**Provided passage:**

**********

Deploying an AI algorithm model onto an embedded system allows it to run on the board and implement algorithms such as object detection, classification, etc. The entire development process requires support from the AI development toolchain. This article discusses the series of toolchains used in AI development before deployment, taking the Horizon Open Explorer toolchain as an example.
-
Preparing Floating Point Models:
The floating point models come from various publicly available deep learning training frameworks, the most commonly used DL training frameworks include:
DL Framework | Link | |
TensorFlow | Google’s open-source AI framework for machine learning and high-performance numerical computation. It is a Python library that calls C++ to build and execute data flows. It supports various classification and regression algorithms, deep learning, and neural networks. One of TensorFlow’s biggest advantages is its simplification and abstraction, which keeps the code concise and improves development efficiency. | www.tensorflow.org |
Scikit-learn |
Scikit-learn is an open-source AI library that is commercially usable and also a Python library. It supports supervised and unsupervised machine learning, including classification, regression, clustering, dimensionality reduction, model selection, and preprocessing. Scikit-learn is built on top of NumPy, Matplotlib, and SciPy libraries. Scikit-learn is positioned as a “simple and efficient tool for data mining and data analysis, accessible and reusable in various environments.” |
www.scikit-learn.org/stable |
Caffe | Caffe is a deep learning framework that considers expression, speed, and modularity. It was developed by the Berkeley AI Research (BAIR) and community contributors. Its flexible architecture encourages applications and innovations, while the extensible code promotes proactive development, making Caffe suitable for research experiments and industry deployment. | caffe.berkeleyvision.org |
Keras |
Keras is a high-level neural network API that can run on TensorFlow, Microsoft Cognitive Toolkit, or Theano. This Python DL library helps in rapid experimentation and claims to “convert ideas into results with minimal delay, which is key to good research.” Keras is not an end-to-end machine learning framework but operates as a user-friendly, easily extensible interface that supports modularity and full expressiveness. Independent modules (such as neural layers, loss functions, etc.) can be combined with almost no restrictions, and new modules can be added easily. With a consistent and simple API, it minimizes user operations in common use cases. It can run on CPUs or GPUs. |
www.keras.io |
Microsoft Cognitive Toolkit |
Previously known as Microsoft CNTK, the Microsoft Cognitive Toolkit is an open-source deep learning library designed to support powerful commercial-grade datasets and algorithms. With well-known clients such as Skype, Cortana, and Bing, Microsoft Cognitive Toolkit offers efficient scalability from a single CPU to GPUs and multiple machines without sacrificing quality, speed, and accuracy. Microsoft Cognitive Toolkit supports C++, Python, C#, and BrainScript. |
docs.microsoft.com/en-us/cognitive-toolkit/ |
PyTorch |
PyTorch is an open-source machine learning Python library mainly developed by Facebook’s AI research team. PyTorch supports CPU and GPU computation, providing scalable distributed training and performance optimization in both research and production. Its two high-level features include tensor computation with GPU acceleration (similar to NumPy) and a taped-based autodiff system for building deep neural networks. |
www.pytorch.org |
Torch |
Similar to PyTorch, Torch is a tensor library similar to NumPy and also supports GPU. Unlike PyTorch, Torch is wrapped in LuaJIT, with a lower-level C/CUDA implementation. As a scientific computing framework, Torch prioritizes speed, flexibility, and simplicity when building algorithms. Through popular neural network and optimization libraries, Torch provides users with easy-to-use libraries while allowing flexible implementation of complex neural network topologies. |
www.torch.ch |
MXNet | An open-source DL framework for training and deploying deep neural networks, featuring scalability, allowing rapid model training, and supporting flexible programming models and multiple languages. | mxnet.apache.org |
The floating point models trained based on publicly available DL frameworks serve as input for model conversion tools. Among the above frameworks, the Caffe-exported caffemodel is directly supported; PyTorch, TensorFlow, and MXNet are indirectly supported through conversion to ONNX.

**********

**Excerpted records:**
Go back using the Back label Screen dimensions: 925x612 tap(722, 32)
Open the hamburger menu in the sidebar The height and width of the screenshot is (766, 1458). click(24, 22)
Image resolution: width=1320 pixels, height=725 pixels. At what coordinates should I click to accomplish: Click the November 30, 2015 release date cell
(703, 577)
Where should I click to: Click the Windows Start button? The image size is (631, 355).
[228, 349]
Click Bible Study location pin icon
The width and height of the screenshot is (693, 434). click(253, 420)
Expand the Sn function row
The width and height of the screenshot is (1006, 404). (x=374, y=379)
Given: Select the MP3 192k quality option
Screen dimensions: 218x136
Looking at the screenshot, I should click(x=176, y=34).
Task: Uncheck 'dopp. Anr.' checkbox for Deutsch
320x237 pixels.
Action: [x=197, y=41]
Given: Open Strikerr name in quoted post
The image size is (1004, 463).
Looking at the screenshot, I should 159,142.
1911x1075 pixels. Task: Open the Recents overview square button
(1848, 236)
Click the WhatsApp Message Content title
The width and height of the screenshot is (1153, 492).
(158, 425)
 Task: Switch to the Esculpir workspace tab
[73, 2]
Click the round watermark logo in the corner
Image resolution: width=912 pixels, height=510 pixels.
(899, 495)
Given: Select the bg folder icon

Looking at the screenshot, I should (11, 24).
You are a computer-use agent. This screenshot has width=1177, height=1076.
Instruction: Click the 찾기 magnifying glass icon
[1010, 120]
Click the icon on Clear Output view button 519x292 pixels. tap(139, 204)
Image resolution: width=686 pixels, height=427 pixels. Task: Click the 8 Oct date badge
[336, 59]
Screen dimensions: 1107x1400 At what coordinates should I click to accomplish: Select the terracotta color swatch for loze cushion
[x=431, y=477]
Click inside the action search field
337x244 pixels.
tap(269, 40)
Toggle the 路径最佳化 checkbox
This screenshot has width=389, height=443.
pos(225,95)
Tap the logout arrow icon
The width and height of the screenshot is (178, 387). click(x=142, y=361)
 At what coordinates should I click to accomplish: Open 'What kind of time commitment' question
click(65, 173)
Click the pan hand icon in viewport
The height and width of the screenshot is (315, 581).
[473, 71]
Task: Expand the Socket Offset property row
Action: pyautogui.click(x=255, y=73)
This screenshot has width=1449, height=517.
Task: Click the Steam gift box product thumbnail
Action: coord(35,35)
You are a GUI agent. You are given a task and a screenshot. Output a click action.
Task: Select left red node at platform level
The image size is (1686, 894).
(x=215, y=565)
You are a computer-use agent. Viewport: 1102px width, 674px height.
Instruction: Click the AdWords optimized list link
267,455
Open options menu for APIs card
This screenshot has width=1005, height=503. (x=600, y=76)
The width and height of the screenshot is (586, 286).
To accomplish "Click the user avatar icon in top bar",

**********

**Set problem:** In the AI toolchain article, which framework's exported model do the model conversion tools support directly?

**Problem solution:** Caffe, whose exported caffemodel is supported directly.